Bill Clinton calls Romney's welfare claims ‘not true'

ByABC News
August 7, 2012, 11:44 PM

— -- DES MOINES—Former President Bill Clinton is pushing back against Mitt Romney's claim that President Barack Obama is trying to reverse bipartisan welfare reforms he signed into law in 1996.

In a television ad released Tuesday and later at an event outside Chicago, Romney criticized a recent Department of Human Services directive that relaxed federal work requirements for welfare recipients in what Obama administration officials said was an attempt to offer states more flexibility in determining who can qualify for state and federal assistance.

Romney's ad featured an image of Clinton and mentioned him by name in accusing Obama of trying to roll back the work requirements approved by the former Democratic president.

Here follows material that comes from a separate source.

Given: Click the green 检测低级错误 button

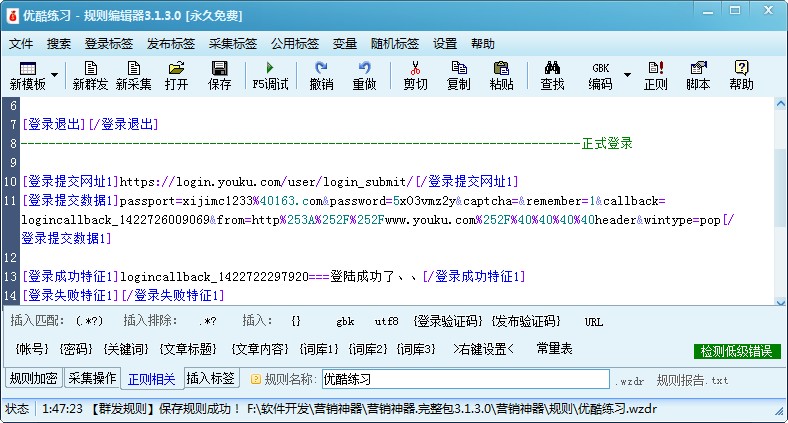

Speaking to supporters Tuesday, Romney called Clinton's efforts on welfare reform "one of the greatest bipartisan successes we've seen."

But in a statement issued by his office late Tuesday night, Clinton rejected the GOP candidate's assertions, bluntly declaring Romney's claims to be "not true."

Clinton said the welfare reform law he signed emerged after "years of experiments at the state level" and noted that he had granted waivers to 44 states that wanted to implement "welfare to work strategies" before the 1996 welfare reforms had passed.

Clinton suggested Obama was simply being as flexible as he was, pointing out that the recent DHS directive came at the request of Republican governors in Utah and Nevada.

"The (Obama) administration has taken important steps to ensure that the work requirement is retained and that waivers will be granted only if a state can demonstrate that more people will be moved into work under its new approach," Clinton said in his statement. "The welfare time limits, another important feature of the 1996 act, will not be waived."

Clinton called Romney's ad "especially disappointing" because Romney, as governor of Massachusetts, had pushed Congress to give states more power to control their welfare measures.

"We need a bipartisan consensus to continue to help people move from welfare to work even during these hard times, not more misleading campaign ads," Clinton said.

The Romney campaign had no immediate response.